Central Intelligence Agency (CIA)
Although the Central Intelligence Agency (CIA) will not say whether it has implemented Six Sigma as a way to improve its fight against terrorism, there is plenty of talk about the topic. Although there are many challenges associated with setting up Six Sigma in government agencies, experts believe that it could be used in thousands of homeland security projects.
One specific example given where Six Sigma techniques would be a benefit is in deciphering information that floods into the CIA on a daily basis. Intercepted emails, phone calls, and applications to flight schools that are now closely monitored are all a part of the information collection process. If an email is intercepted that hints to an attack on a bridge, the CIA must make a decision as to the seriousness of this threat. If this email has to go through 50 steps or decision nodes to determine the credibility of the information, that is 50 chances that an error can be made. If there are 60 such emails or letters received each day, then there are now 300 opportunities for error.

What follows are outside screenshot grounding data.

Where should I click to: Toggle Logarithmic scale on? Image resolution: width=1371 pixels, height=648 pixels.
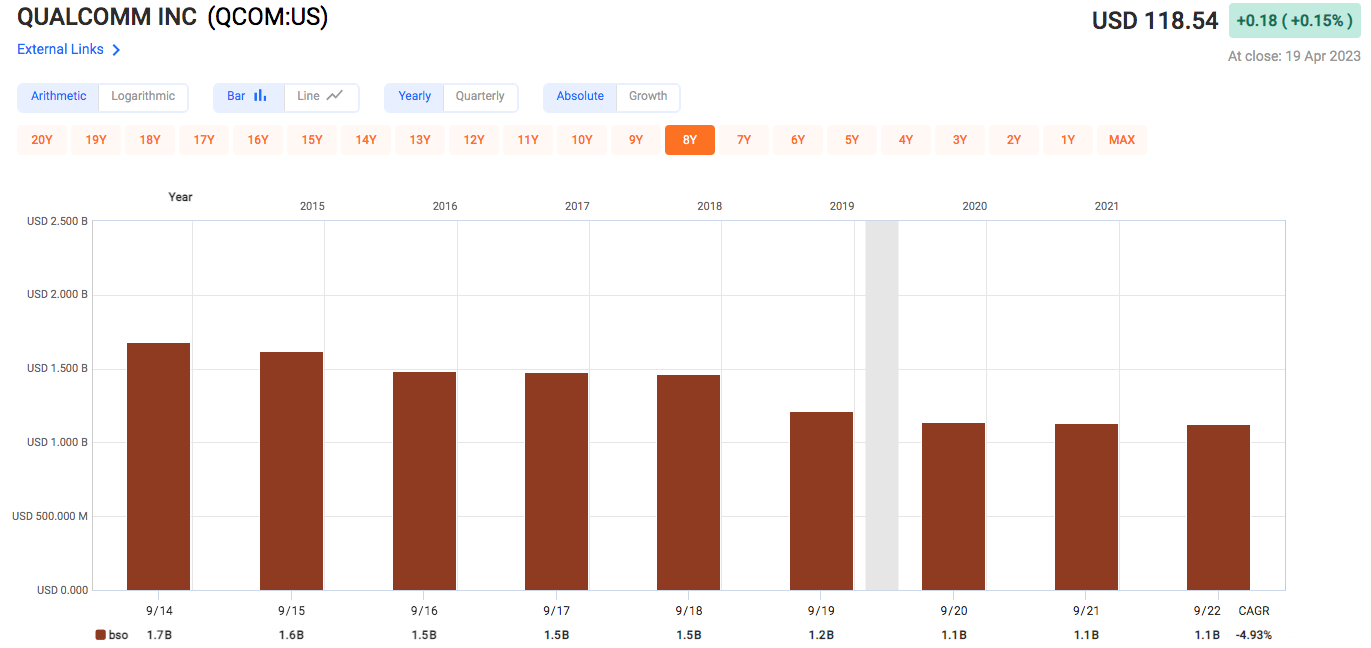(143, 97)
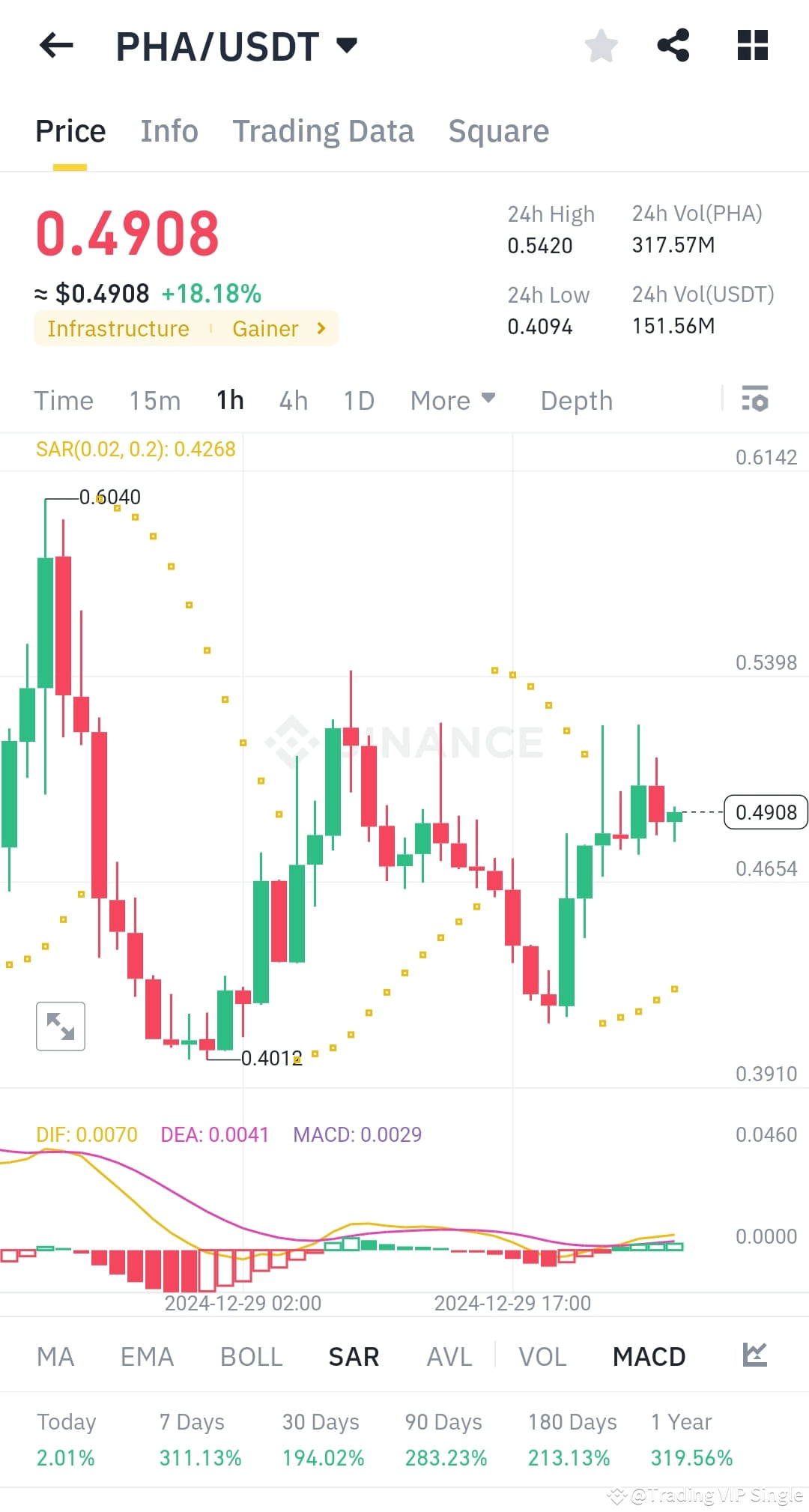Viewport: 809px width, 1512px height.
Task: Enable the MA indicator
Action: (x=55, y=1356)
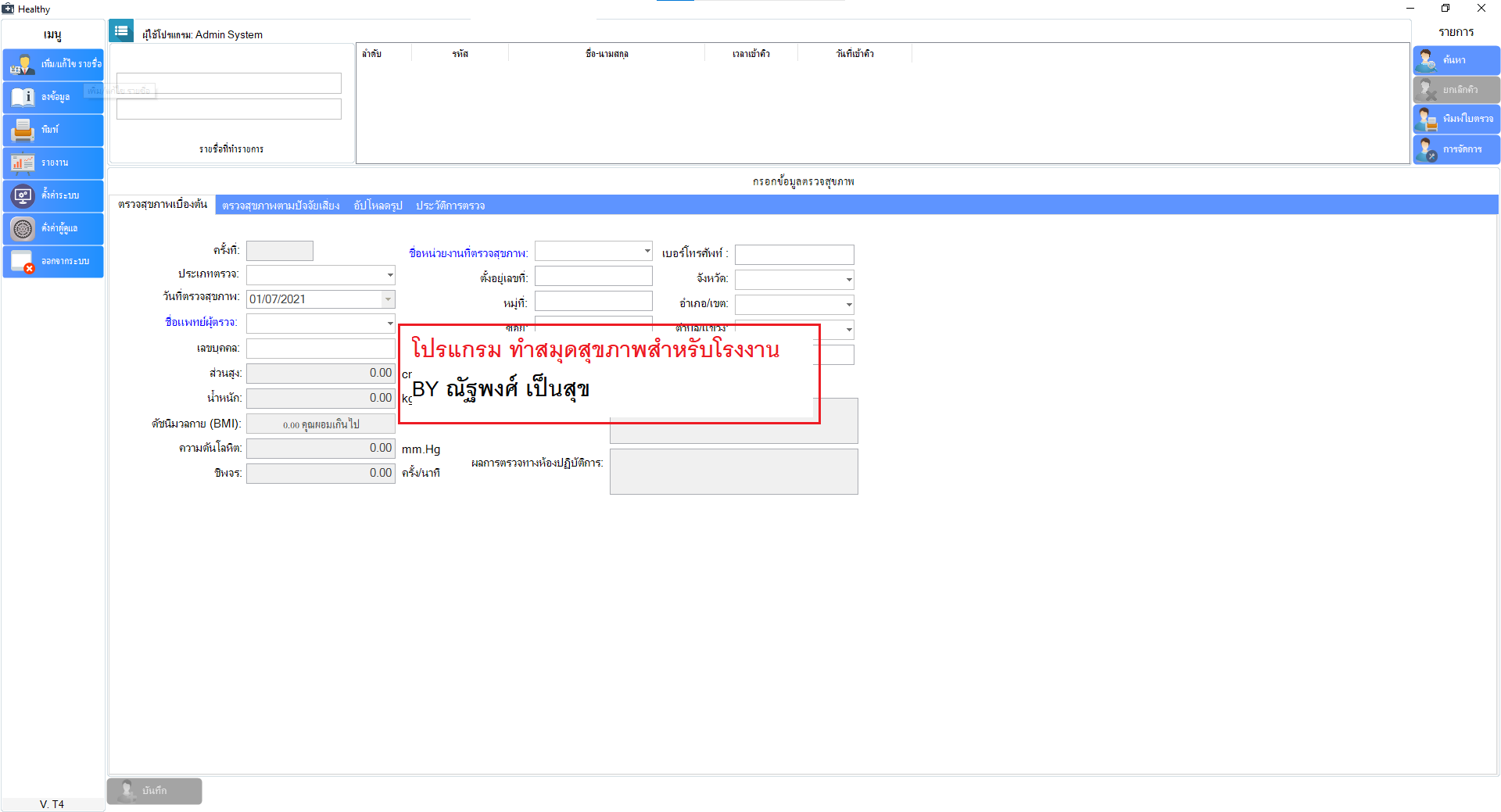Viewport: 1501px width, 812px height.
Task: Switch to ตรวจสุขภาพตามปัจจัยเสี่ยง tab
Action: pos(281,206)
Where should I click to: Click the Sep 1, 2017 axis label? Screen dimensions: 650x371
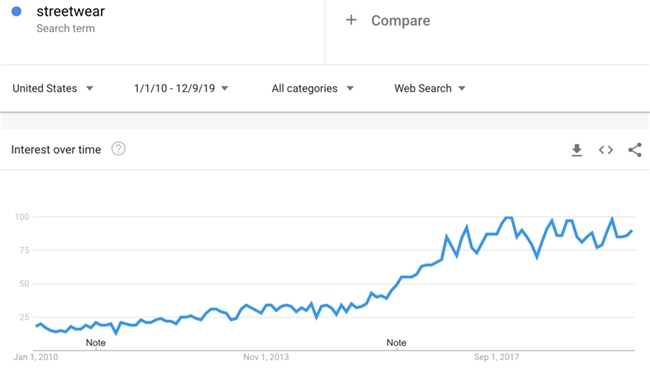497,357
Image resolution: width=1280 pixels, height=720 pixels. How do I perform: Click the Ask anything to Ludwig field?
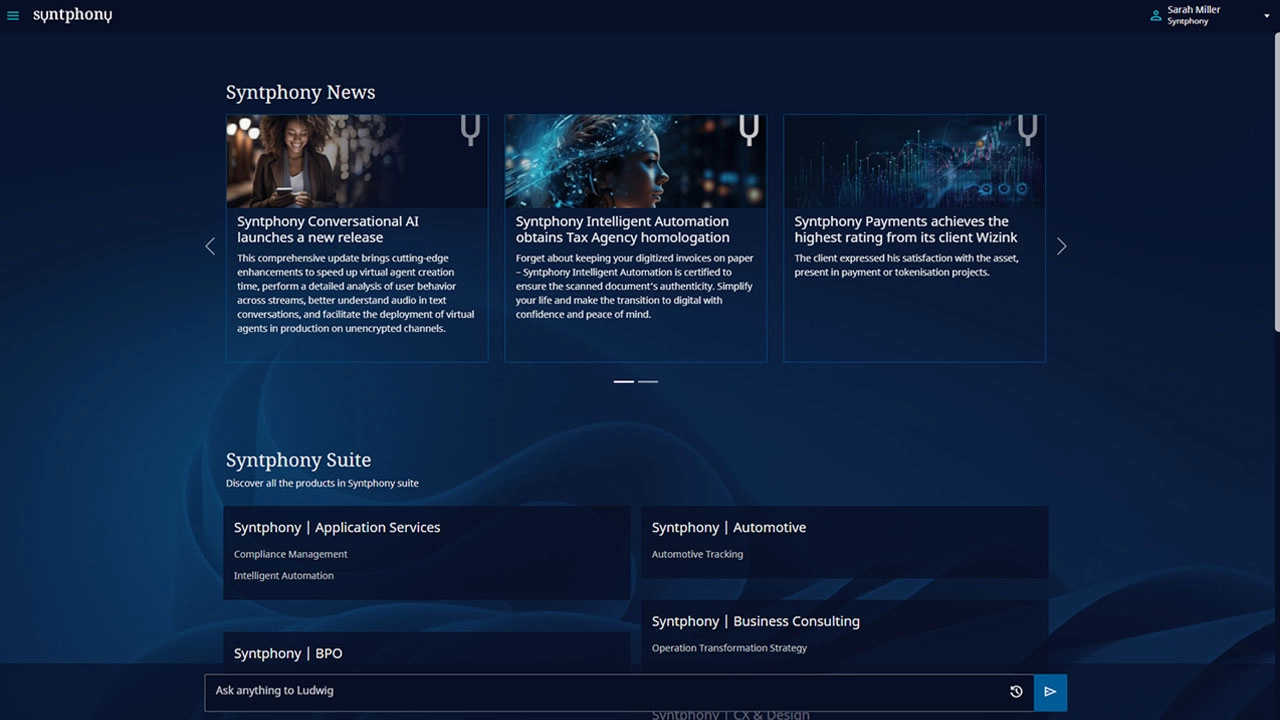click(600, 692)
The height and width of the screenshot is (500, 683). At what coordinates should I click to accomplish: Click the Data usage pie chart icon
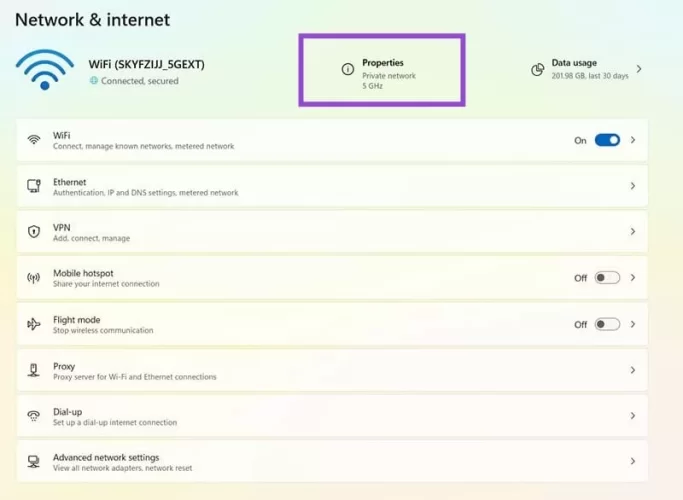coord(537,69)
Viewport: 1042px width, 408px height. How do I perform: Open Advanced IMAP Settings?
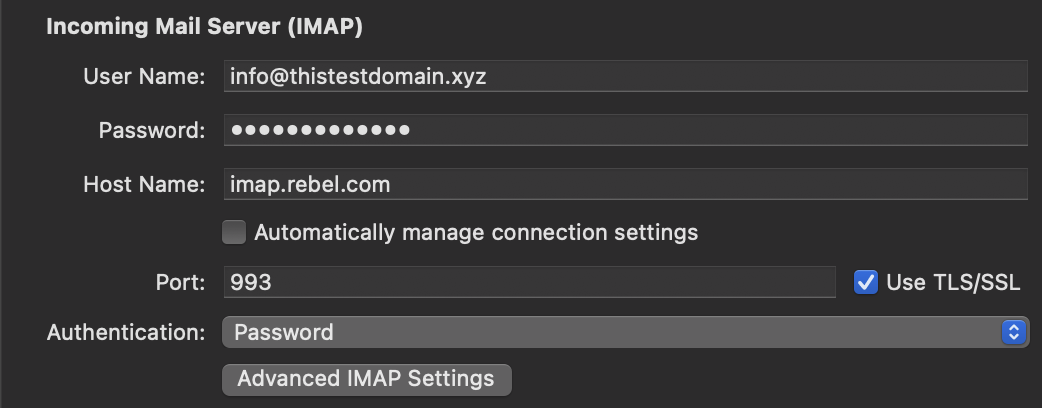pos(367,379)
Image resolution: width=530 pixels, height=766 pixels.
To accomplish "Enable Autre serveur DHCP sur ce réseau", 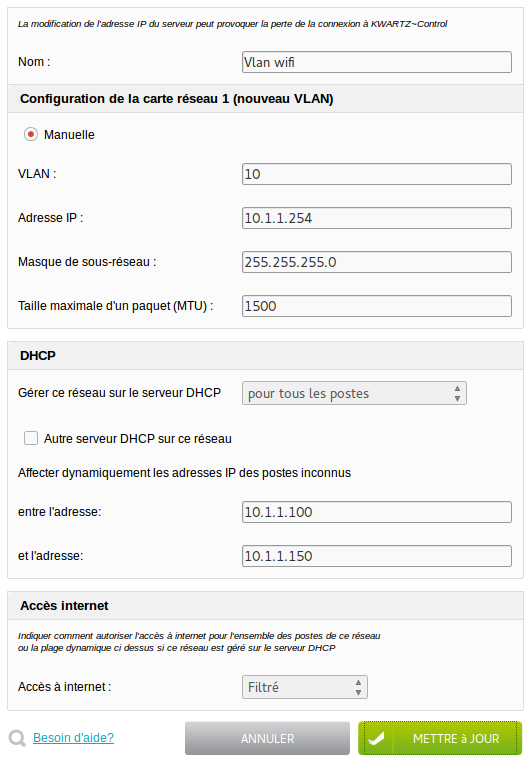I will click(x=31, y=438).
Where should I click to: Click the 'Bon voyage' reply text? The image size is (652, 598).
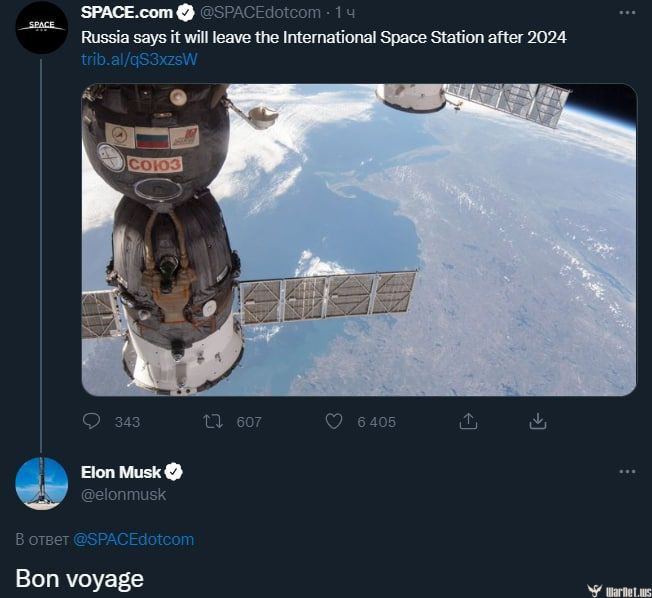(79, 578)
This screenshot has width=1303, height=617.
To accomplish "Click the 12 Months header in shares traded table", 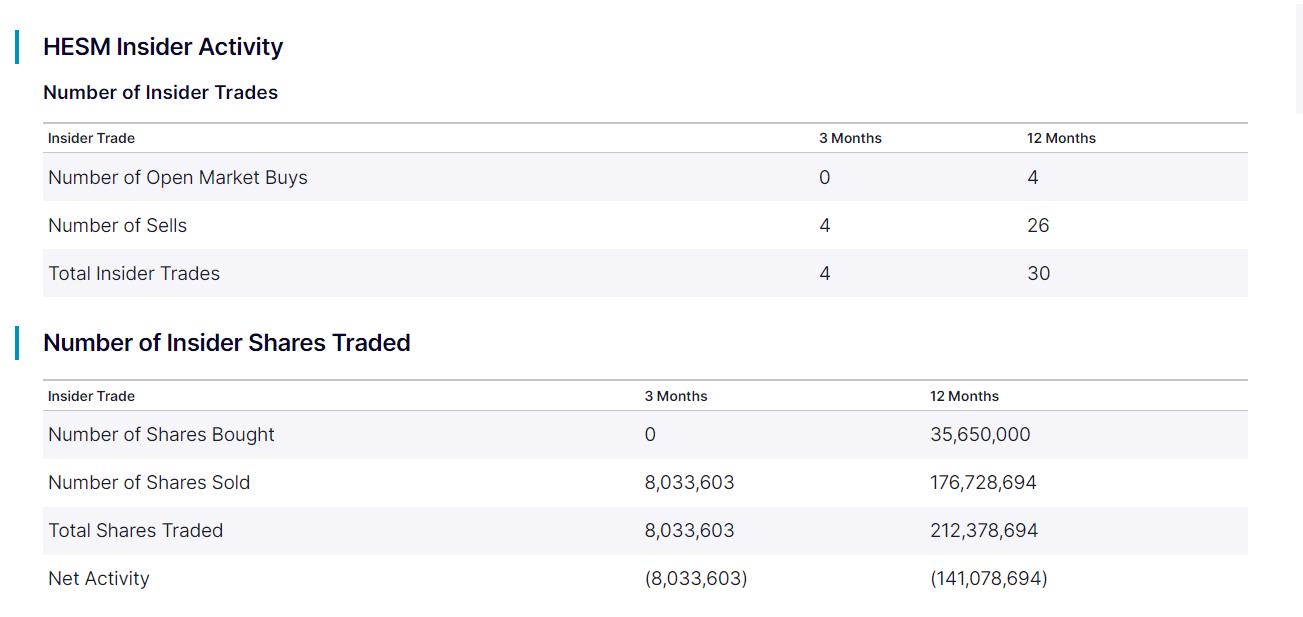I will click(964, 397).
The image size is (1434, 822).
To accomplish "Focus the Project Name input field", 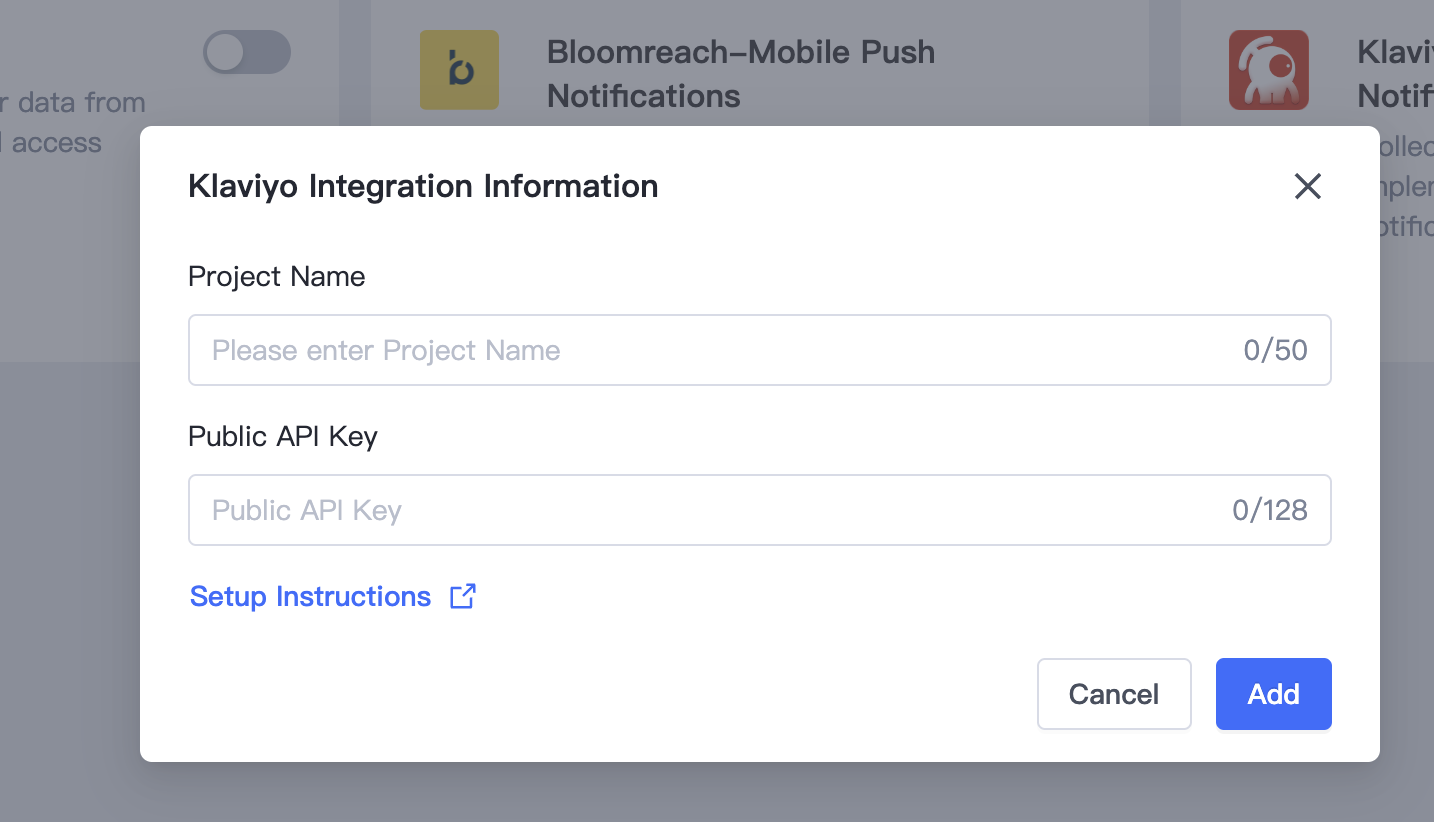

Decision nodes within the CIA average 99.38 percent accuracy, which is a Four Sigma Level. If improved to Six Sigma standards, the accuracy's accuracy grows to 99.99966 percent, meaning only one in 294,000 pieces of security information will be mistakenly discarded. With Six Sigma, you will see a 99.9 percent chance that all of those 300 decisions will be accurate on a given day, and 97 percent in a month. With Four Sigma, you are looking at a 15 percent accuracy rating for a day. When lives are at risk, this difference in accuracy is hard to ignore.